## GOAL
Answer these about the forum thread on children after divorce below:
(a) How old is the daughter mentioned in the opening post?
(b) In the reply, what does leaving the son behind amount to besides abandoning him?
(c) Which two pieces of clothing does the last post say were cut up?

======== DOCUMENT EXCERPT ========

# Is it possible for children to thrive after divorce...



## hehasmyheart (Mar 11, 2010)

if there was a lot of strife in the family due to the bad marriage?

My husband is angry, selfish and mentally abusive. My daughter (11) has severe anger related to this. She has continually expressed that she wants to leave and move in with Grandma (my mom).

Is it possible her anger issues would resolve after being away from him, or would I be in for even worse acting out?

What is your opinion?

I also have a son (15), but I think I would originally leave him with his father (most of dad's anger is directed at me and daughter). He would be a barrier to being able to work on her in the short term.

I need a major intervention, I'm afraid for her future.

Any advice, or experience with this?

TIA


----------



## EleGirl (Dec 3, 2011)

No one here has a crystal ball.

Leaving your son behind with an abusive father is a really bad idea. It seems that your husband targets the females in the family with his abuse. Your son has learned this. If you leave him behind he will learn that is a male vs female thing... you will have abandoned your son... another form of abuse.

Perhaps your daughter could go live wiht your mom for a while to see how it works out. Or maybe you can then children could go live with your mom for a while to get a break, see how everyone does.

Could you give some examples of 2 or 3 of the worst things your husband has done when he's abusive?


----------



## hehasmyheart (Mar 11, 2010)

He calls names mostly and criticizes.

He has destroyed my property, for example, cut up my favorite shirt once, and another time cut up a jacket I had received from work with the company logo on it that I really liked.

======== COLLECTED DATA ========

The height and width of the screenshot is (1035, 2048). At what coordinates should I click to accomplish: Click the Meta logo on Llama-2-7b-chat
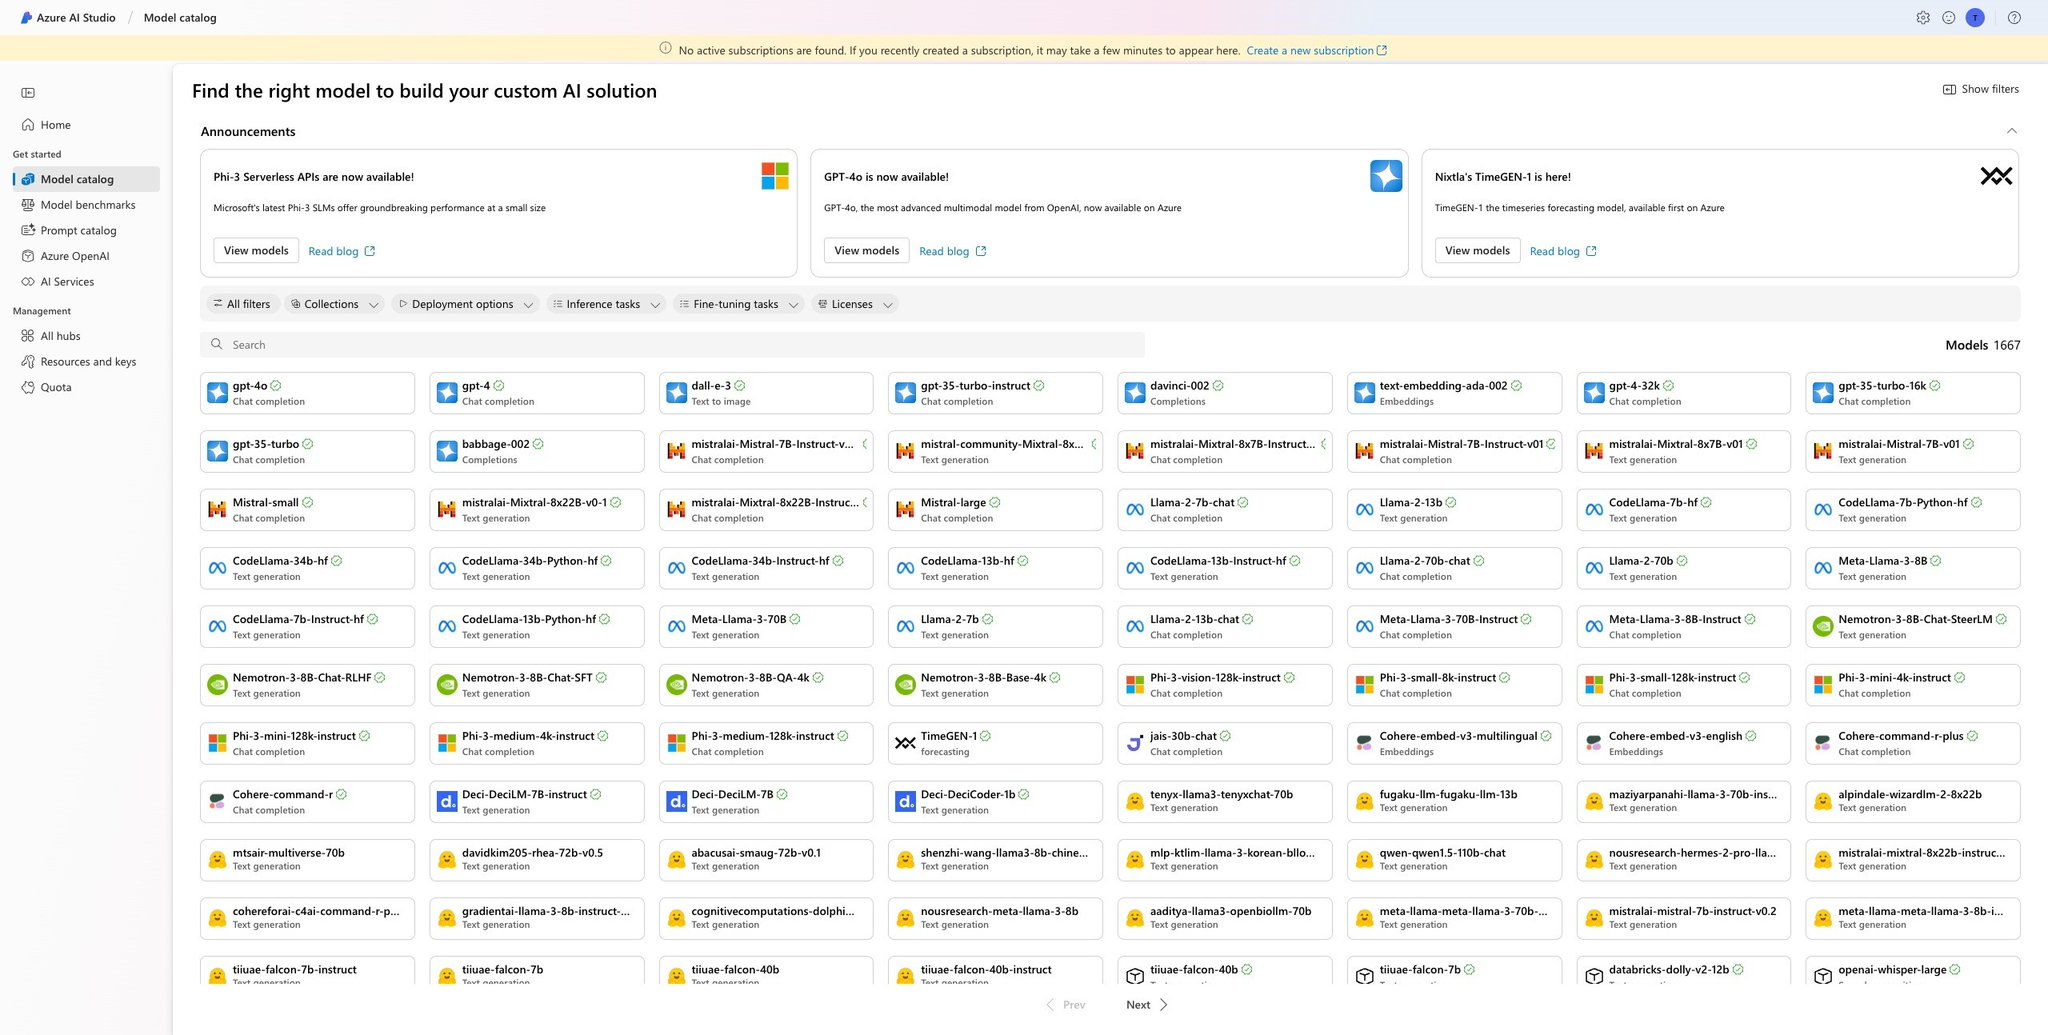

========

## THE REPLY
(a) 11
(b) Another form of abuse
(c) A favorite shirt, and a jacket received from work with the company logo on it